Ammettiamolo: la nostra scrivania è un tempio di disordine creativo, dove tra una statuetta di Batman, pile di fumetti arretrati e tazze di caffè freddo, non c’è mai abbastanza spazio. Ed è qui che entra in gioco la Epomaker RT98.
Perché ne parliamo? Perché questa tastiera meccanica è la risposta alla domanda che nessuno ci ha fatto, ma che tutti avevamo in mente: “Come faccio a incastrare un tastierino numerico in una tastiera compatta senza dover vendere un rene?”.
Perché dovresti volerne una? Prima di tutto, è una 98%. Significa che hai tutto ciò che ti serve (sì, anche il tastierino numerico che i minimalisti odiano) in un formato che non mangia metà della tua scrivania. È perfetta se passi le giornate a scrivere codice, a fare editing video o semplicemente a litigare su Twitter (X, se proprio dobbiamo chiamarlo così).
Modularità per veri smanettoni La vera chicca è che è hot-swappable. Tradotto per chi non mastica gergo tecnico: puoi cambiare gli switch quando ti pare. Ti sei stancato del suono “clack” perché il tuo coinquilino ti ha minacciato di sfratto? Compri altri switch, li infili dentro e il gioco è fatto. Niente saldature, niente mal di testa, niente video di YouTube da tre ore per imparare a maneggiare un saldatore.
Connettività?

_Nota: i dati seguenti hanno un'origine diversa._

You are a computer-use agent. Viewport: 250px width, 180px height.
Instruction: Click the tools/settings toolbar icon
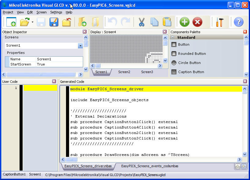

Presente. USB-C, Bluetooth, wireless 2.4GHz. Puoi collegarla al PC, al tablet o a quel vecchio laptop che tieni come muletto. La versatilità è totale, così puoi passare dal lavoro alla maratona di anime su Netflix con la stessa velocità con cui un fanboy cambia idea su un reboot cinematografico.
In definitiva? È solida, è bella da vedere ed è funzionale. Non è la tastiera artigianale da 500 euro che fa venire le lacrime agli occhi agli audiofili (ehm, tastierofili), ma per il prezzo a cui viene proposta, fa il suo lavoro in modo eccellente. Se vuoi migliorare il tuo setup senza finire in bancarotta, la RT98 è una candidata più che seria.